> Work task: Within the entries below, the lines from the one with "Actueel (278, 347)" through the one with "Site map (59, 2547)" are to be set down exactly, both ends kept.

Collected data entries
● ● ● ● ●

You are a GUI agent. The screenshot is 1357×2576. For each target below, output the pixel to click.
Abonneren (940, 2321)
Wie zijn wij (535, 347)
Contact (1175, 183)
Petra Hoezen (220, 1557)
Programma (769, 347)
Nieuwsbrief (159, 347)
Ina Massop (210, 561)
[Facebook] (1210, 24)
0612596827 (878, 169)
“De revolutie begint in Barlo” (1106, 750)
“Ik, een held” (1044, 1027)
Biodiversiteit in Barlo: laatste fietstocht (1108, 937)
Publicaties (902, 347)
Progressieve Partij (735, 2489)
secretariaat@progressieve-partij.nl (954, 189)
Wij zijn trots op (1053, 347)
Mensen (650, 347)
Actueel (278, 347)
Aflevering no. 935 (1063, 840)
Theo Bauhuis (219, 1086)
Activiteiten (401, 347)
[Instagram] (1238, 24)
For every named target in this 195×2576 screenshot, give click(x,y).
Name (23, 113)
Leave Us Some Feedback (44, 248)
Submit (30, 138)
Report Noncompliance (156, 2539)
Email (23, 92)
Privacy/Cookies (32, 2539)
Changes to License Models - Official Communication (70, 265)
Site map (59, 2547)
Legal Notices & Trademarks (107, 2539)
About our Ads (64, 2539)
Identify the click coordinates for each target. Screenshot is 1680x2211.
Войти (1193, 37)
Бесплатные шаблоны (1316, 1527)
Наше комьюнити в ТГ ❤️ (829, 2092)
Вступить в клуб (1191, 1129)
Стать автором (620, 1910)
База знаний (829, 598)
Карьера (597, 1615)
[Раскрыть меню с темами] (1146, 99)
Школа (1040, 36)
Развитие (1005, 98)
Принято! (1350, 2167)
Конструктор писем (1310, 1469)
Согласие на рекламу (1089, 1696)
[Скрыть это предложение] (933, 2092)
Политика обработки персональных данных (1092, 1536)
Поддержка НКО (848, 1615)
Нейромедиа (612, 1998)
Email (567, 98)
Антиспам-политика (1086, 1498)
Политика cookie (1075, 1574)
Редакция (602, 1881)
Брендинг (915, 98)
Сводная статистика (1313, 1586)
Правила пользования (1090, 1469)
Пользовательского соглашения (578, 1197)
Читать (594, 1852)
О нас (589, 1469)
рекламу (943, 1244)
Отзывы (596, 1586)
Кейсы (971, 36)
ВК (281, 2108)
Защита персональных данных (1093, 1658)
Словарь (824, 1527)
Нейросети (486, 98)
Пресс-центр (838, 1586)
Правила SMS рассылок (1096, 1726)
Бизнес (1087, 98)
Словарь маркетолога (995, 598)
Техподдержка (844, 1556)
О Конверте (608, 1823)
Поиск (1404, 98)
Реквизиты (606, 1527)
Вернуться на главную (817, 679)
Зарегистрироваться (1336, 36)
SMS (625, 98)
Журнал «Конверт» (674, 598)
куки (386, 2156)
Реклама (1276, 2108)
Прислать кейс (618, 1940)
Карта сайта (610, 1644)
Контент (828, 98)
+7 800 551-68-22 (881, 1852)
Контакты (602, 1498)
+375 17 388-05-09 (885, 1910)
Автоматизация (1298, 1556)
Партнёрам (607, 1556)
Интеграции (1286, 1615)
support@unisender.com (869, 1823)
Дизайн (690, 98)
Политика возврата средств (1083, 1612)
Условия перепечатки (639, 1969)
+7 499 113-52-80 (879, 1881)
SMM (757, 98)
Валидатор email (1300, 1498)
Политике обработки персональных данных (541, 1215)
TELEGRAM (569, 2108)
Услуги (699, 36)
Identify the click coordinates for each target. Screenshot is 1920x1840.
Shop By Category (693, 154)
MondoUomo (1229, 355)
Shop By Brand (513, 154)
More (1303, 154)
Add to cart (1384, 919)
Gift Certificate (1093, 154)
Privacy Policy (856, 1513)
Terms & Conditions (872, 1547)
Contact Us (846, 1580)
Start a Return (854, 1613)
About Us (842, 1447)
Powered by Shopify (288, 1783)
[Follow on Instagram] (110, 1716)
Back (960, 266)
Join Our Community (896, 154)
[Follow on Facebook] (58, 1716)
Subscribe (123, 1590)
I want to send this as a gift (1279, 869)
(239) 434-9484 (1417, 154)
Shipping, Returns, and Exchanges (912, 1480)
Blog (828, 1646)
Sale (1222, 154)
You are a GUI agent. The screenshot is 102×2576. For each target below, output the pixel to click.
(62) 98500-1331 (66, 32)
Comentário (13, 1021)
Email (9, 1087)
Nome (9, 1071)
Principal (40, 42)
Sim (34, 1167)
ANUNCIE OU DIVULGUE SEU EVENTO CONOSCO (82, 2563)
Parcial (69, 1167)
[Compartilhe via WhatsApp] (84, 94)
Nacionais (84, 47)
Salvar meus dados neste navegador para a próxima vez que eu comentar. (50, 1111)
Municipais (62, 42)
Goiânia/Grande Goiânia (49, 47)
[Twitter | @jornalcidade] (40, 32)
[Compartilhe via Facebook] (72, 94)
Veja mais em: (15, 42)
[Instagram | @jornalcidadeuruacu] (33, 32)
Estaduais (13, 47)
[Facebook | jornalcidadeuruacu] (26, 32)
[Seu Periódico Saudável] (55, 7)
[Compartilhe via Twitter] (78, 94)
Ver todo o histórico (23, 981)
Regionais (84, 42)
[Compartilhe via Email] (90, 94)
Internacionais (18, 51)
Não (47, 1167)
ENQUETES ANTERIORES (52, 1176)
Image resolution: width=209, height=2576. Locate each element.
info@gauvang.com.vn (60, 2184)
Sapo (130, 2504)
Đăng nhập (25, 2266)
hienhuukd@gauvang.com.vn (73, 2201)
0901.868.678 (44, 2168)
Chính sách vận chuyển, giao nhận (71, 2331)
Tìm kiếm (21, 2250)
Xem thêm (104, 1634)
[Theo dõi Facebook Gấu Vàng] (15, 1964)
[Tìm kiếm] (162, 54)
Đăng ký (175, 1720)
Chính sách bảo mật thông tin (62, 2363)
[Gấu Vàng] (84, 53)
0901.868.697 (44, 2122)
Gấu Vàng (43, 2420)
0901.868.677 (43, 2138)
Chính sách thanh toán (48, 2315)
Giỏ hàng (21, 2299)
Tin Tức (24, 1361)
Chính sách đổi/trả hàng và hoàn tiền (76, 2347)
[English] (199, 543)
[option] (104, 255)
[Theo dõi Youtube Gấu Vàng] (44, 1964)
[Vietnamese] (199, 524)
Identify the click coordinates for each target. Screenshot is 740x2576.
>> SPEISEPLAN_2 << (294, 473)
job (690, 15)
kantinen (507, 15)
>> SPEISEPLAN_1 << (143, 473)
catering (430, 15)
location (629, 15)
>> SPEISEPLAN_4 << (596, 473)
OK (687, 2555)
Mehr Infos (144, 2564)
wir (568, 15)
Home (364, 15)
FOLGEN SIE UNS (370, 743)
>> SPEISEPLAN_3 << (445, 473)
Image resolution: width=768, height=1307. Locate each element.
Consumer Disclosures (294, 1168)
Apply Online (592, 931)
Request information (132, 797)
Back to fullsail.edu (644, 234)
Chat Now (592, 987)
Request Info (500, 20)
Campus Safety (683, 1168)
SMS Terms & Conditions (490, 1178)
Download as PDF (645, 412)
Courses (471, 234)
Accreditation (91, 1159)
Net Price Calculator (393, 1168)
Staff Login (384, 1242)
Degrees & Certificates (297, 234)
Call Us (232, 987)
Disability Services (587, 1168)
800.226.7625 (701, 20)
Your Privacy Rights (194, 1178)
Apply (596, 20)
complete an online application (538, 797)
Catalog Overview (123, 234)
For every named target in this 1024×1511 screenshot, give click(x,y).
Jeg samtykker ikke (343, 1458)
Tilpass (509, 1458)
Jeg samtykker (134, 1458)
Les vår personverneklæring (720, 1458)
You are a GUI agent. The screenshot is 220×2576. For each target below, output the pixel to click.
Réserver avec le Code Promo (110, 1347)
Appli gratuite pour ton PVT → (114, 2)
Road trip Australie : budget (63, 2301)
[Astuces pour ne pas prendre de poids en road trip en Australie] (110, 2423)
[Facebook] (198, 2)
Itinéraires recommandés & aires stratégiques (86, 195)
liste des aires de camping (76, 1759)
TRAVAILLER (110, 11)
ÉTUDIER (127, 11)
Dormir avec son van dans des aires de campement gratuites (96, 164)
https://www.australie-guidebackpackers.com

● ● ● ● ●

> Solution to this exercise:
Actueel (278, 347)
Aflevering no. 935 (1063, 840)
Theo Bauhuis (219, 1086)
Activiteiten (401, 347)
[Instagram] (1238, 24)
For every named target in this 195×2576 screenshot, give click(x,y).
Name (23, 113)
Leave Us Some Feedback (44, 248)
Submit (30, 138)
Report Noncompliance (156, 2539)
Email (23, 92)
Privacy/Cookies (32, 2539)
Changes to License Models - Official Communication (70, 265)
Site map (59, 2547)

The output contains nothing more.